Tunisia: 600 arrested in anti-austerity protests
Wave of demonstrations sweeps the North African country
Hundreds of protesters have been arrested in Tunisia as a wave of violent demonstrations sweep across the country.
More than 600 anti-government protesters were detained by police on the instructions of Prime Minister Youssef Chahed following three nights of rioting.
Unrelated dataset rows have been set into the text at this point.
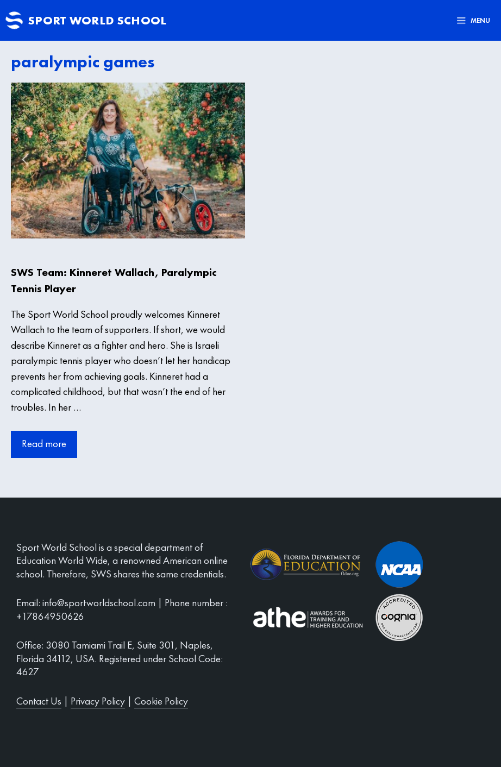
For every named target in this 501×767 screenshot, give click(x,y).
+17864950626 (50, 616)
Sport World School (97, 20)
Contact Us (38, 701)
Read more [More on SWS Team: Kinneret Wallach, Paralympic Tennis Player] (44, 443)
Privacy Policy (98, 701)
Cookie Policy (161, 701)
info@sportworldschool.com (98, 602)
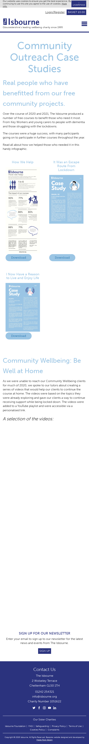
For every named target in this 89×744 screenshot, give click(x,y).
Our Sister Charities (44, 719)
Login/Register (55, 12)
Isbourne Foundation (15, 726)
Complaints (53, 729)
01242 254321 (44, 691)
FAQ (30, 726)
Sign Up (44, 651)
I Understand (79, 4)
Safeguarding (42, 726)
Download (18, 257)
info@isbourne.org (44, 696)
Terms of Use (75, 726)
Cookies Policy (37, 729)
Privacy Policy (59, 726)
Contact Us (44, 669)
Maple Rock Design (44, 740)
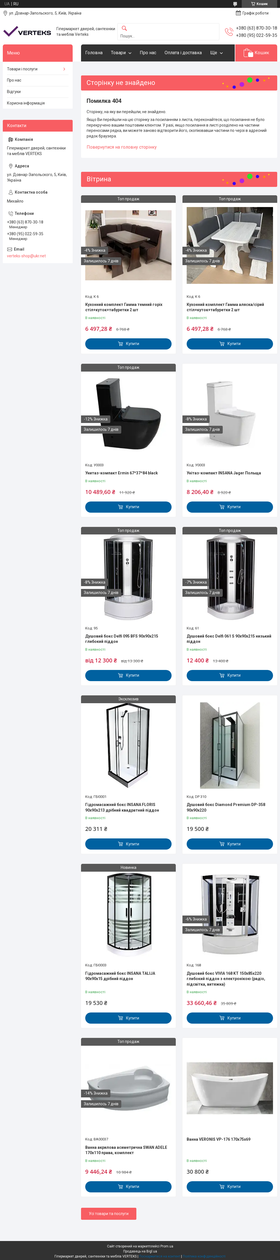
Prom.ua (166, 1246)
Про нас (148, 52)
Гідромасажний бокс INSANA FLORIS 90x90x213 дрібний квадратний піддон (122, 807)
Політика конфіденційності (204, 1256)
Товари (118, 52)
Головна (94, 52)
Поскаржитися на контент (159, 1256)
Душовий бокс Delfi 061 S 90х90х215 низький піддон (229, 639)
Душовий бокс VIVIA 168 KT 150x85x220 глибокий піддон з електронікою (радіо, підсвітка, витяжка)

There are reports the army has also been deployed to protect government buildings.
The immediate cause of the unrest is a new economic policy which will raise the cost of basic goods in order to cut a ballooning deficit and satisfy international lenders.
The International Monetary Fund, which lent the country $2.9bn (£2.1bn) in 2015, told Tunisia last December it needed to take “urgent action” and “decisive measures” to reduce its deficit, the BBC reports.
However, as with the protests that broke out in Iran after Christmas, longer-term factors behind the demonstrations “include high levels of poverty and youth unemployment, particularly among graduates”, says The Guardian.
The paper says January protests have recurred in Tunisia since the death of street-seller Mohamed Bouazizi in 2011 provoked a nationwide wave of anger that led to the overthrow of authoritarian leader Zine al-Abidine Ben Ali and kick-started the Arab Spring.
Since those heady days, and after authoritarian rule returned to many Arab countries, Tunisia has stood out as the one success story. But while it has been held up as a beacon of democracy in the Arab world, the past seven years have not been easy for the North African country.
It has had had nine different governments, economic productivity remains stubbornly low and unemployment has forced many young Tunisians abroad, fuelling the migrant crisis. It has also produced a disproportionate number of recruits for Islamic State.